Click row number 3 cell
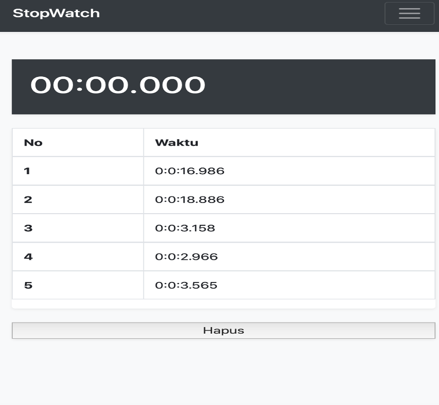 click(x=78, y=228)

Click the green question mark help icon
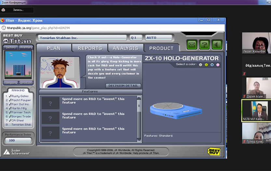(204, 45)

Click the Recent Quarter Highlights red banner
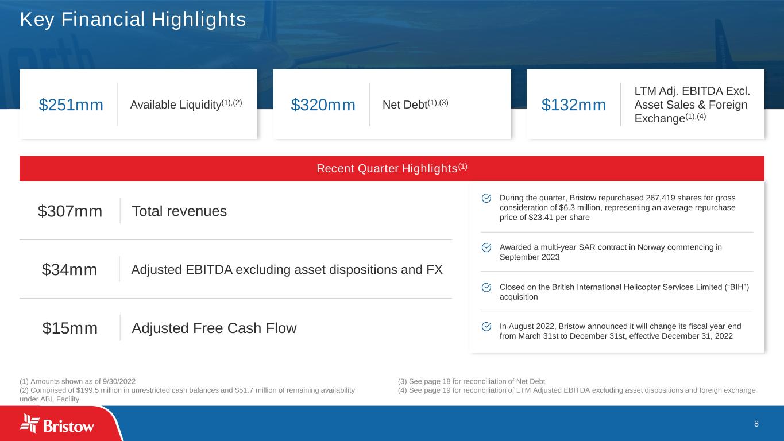392,168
===============
__Task requirements__: Reproduce the material word for word, pictures excluded.

__Written solution__:
Click row number 3 cell
 click(x=78, y=228)

Click the green question mark help icon
(204, 45)

Click the Recent Quarter Highlights red banner
392,168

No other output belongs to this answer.